When can I end my membership?

You have a special election period once per quarter for the first nine months of the year (January–September). Some people may have more limits on when they can enroll. For more details, see Chapter 10 of your Evidence of Coverage.

If you have any questions, please give us a call.

Call:
1-844-474-6477 ,1-844-474-6477, TTY 711711

From October 1 to March 31, you can call us from 8 a.m. to 8 p.m. CT, 7 days a week. From April 1 to September 30, you can call us from 8 a.m. to 8 p.m. CT, Monday through Friday. If you call outside of these hours or on a holiday, just leave a message on our automated phone system, and we’ll get back to you the next business day.

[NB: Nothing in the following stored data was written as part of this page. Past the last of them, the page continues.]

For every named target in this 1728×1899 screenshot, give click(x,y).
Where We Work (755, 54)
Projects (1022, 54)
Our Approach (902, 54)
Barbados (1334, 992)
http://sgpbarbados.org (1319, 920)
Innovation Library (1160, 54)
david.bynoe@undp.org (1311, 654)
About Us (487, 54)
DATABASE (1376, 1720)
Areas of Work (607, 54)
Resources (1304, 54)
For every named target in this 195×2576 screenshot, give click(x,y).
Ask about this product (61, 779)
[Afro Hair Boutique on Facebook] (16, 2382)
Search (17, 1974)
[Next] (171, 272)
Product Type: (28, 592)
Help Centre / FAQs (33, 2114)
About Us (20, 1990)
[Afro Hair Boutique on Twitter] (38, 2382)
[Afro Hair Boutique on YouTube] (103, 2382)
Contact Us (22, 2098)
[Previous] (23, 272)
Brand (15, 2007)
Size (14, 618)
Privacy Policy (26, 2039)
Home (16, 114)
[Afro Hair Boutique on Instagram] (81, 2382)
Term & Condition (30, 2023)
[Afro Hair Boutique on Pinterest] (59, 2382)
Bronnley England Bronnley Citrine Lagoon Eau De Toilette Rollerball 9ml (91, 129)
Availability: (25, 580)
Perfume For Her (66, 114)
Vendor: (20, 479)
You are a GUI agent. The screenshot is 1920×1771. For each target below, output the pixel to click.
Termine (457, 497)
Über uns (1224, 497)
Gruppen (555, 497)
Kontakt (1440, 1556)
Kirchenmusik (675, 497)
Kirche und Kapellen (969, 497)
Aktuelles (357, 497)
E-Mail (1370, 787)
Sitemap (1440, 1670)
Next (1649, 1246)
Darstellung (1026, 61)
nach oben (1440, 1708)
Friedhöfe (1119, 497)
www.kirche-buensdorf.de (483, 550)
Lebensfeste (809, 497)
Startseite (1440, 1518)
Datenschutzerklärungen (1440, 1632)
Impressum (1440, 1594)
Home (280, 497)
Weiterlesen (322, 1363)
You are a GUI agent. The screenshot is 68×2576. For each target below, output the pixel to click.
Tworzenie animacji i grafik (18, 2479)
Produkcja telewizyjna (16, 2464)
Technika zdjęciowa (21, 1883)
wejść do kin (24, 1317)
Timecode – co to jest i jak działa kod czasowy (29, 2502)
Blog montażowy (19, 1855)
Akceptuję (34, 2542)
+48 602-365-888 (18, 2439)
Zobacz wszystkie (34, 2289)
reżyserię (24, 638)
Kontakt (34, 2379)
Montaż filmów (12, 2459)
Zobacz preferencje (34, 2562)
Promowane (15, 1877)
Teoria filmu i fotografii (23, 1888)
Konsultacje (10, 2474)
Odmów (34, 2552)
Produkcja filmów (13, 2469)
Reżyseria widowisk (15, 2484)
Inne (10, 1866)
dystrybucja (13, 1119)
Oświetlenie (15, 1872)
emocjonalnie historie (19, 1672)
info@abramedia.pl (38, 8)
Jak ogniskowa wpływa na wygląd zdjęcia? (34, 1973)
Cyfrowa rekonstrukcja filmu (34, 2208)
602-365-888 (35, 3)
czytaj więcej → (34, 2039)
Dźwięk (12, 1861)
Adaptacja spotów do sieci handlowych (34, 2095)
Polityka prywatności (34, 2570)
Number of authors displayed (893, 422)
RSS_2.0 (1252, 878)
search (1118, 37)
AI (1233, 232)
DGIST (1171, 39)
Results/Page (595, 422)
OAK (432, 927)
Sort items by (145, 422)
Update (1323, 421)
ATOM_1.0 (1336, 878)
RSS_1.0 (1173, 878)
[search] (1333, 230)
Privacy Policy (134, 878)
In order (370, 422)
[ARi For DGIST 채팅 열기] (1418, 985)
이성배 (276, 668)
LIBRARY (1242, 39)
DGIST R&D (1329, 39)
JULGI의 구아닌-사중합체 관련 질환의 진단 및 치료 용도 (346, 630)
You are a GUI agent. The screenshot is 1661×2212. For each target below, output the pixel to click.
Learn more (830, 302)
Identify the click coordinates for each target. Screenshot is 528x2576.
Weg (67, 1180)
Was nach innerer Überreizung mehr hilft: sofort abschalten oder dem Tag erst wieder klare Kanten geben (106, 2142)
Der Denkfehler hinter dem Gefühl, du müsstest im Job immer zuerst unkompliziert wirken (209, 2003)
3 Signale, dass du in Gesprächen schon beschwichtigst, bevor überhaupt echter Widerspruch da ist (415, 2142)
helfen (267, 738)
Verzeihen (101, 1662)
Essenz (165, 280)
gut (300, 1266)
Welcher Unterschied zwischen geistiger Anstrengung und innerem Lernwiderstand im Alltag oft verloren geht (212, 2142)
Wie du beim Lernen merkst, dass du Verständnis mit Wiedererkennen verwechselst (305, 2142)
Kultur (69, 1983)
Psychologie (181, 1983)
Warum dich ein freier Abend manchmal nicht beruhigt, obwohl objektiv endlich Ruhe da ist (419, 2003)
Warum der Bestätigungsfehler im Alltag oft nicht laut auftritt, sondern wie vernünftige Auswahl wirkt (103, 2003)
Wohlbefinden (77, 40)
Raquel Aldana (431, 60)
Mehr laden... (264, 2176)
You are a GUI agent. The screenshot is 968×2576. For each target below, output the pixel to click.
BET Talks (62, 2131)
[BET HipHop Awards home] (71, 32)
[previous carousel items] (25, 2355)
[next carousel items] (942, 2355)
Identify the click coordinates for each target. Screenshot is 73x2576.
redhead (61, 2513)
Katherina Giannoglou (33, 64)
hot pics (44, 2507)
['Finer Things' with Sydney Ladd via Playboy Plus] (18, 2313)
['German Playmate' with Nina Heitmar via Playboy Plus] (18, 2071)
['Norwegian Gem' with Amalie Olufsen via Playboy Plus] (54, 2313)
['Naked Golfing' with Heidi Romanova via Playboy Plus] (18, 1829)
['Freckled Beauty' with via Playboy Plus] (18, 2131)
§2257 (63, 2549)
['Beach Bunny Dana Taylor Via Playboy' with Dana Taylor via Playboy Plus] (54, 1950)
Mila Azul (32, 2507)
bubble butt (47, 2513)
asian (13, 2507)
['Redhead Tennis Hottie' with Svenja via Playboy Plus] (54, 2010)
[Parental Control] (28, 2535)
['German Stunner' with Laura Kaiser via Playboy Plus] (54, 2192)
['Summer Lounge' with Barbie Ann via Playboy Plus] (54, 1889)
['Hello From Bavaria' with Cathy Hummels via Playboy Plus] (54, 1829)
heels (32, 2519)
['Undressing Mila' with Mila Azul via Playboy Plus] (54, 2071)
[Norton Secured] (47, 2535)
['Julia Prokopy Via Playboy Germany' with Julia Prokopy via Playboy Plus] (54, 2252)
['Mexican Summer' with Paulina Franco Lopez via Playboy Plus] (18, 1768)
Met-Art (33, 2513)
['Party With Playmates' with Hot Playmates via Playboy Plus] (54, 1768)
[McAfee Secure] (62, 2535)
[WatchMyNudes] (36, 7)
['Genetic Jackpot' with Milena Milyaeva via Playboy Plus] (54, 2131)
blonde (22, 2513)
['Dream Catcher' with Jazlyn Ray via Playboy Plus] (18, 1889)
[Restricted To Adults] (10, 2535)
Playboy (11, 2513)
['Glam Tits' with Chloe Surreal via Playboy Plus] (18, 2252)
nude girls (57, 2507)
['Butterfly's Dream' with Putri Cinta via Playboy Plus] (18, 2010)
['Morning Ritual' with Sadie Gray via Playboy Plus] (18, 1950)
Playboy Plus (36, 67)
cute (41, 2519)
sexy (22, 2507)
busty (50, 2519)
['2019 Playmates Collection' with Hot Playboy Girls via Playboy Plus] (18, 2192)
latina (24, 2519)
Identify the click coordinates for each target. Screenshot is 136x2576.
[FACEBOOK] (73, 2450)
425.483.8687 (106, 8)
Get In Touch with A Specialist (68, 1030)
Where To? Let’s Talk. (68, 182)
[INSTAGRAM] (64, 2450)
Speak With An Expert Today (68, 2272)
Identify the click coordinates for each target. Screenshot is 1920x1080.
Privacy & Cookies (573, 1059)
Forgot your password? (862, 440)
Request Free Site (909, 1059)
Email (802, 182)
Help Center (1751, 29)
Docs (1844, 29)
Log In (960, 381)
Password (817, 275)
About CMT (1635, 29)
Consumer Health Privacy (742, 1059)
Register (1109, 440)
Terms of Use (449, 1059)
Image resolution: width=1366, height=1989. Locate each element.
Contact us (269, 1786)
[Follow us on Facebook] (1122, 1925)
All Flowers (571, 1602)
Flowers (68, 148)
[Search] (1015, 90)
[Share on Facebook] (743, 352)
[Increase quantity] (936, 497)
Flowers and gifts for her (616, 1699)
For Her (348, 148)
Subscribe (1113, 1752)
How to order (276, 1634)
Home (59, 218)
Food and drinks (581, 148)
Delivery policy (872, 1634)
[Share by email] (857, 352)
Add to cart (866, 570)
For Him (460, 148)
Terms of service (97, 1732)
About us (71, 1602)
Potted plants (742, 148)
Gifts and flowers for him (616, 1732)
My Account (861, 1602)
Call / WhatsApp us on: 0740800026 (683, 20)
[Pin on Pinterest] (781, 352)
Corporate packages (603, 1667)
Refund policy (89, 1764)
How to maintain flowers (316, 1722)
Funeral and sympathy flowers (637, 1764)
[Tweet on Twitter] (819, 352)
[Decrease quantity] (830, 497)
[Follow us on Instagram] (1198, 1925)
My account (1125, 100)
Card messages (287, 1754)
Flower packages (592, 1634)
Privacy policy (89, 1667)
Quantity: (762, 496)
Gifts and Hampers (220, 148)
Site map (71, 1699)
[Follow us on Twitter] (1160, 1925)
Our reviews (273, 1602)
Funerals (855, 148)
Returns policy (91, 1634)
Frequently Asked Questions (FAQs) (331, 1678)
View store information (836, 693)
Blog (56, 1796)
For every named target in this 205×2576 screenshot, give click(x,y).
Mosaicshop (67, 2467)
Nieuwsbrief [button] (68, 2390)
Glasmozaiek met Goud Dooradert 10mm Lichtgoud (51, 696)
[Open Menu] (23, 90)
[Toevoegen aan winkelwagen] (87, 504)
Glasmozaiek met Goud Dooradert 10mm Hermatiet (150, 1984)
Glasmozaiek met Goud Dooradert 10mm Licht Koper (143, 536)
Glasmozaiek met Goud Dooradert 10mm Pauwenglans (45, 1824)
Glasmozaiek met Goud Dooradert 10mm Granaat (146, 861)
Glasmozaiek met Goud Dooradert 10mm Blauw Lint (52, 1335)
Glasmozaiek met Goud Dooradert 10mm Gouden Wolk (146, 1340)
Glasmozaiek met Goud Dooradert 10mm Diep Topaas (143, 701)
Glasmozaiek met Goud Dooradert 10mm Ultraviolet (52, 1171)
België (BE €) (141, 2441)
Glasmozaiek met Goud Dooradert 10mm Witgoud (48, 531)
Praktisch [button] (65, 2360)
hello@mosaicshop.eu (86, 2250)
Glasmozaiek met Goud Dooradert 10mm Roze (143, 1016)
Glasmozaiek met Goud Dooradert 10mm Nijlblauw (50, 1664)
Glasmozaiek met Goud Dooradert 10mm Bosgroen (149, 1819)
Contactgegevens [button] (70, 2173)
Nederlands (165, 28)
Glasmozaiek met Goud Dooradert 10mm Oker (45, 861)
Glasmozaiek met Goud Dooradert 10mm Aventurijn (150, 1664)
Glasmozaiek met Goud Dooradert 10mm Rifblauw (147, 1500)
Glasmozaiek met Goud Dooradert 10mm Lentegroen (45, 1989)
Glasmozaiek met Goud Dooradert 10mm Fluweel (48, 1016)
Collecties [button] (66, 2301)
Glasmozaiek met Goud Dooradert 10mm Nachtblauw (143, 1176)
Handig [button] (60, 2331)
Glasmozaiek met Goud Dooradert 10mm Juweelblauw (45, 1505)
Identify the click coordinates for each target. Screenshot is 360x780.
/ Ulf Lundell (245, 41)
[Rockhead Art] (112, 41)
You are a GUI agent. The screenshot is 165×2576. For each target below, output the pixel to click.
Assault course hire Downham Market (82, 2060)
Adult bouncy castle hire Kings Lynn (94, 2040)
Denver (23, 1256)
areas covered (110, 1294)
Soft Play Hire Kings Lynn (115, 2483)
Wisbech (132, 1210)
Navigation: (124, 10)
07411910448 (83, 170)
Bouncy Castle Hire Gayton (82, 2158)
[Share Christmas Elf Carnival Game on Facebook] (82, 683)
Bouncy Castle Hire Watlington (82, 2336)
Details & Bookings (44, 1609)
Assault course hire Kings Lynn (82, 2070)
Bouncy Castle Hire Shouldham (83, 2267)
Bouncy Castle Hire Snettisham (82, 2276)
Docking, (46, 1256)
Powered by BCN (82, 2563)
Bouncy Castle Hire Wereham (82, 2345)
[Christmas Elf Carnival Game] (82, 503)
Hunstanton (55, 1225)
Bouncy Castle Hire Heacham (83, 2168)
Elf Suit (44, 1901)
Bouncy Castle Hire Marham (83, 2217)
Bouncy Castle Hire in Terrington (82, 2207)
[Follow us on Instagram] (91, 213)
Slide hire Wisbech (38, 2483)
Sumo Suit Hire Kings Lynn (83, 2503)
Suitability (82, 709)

Can I be disenrolled from my plan?

Your health is important to us, but we would have to end your membership in the plan if any of the following happens:

  • You don't stay continuously enrolled in Medicare Part A and Part B.
  • You lose your Medicaid coverage.
  • You move out of the service area for more than six months.
  • You no longer meet the specific special needs status.
  • You become incarcerated.
  • You lie about or withhold information about other insurance you have that provides prescription drug coverage.
  • You intentionally give us incorrect information while enrolling in our plan, and that information affects your eligibility.
  • You continuously behave in a way that is disruptive and makes it difficult for us to provide medical coverage for you and other members of our plan.
  • You let someone else use your membership card to get medical care.
  • You enroll in the Program of All-inclusive Care for the Elderly (PACE).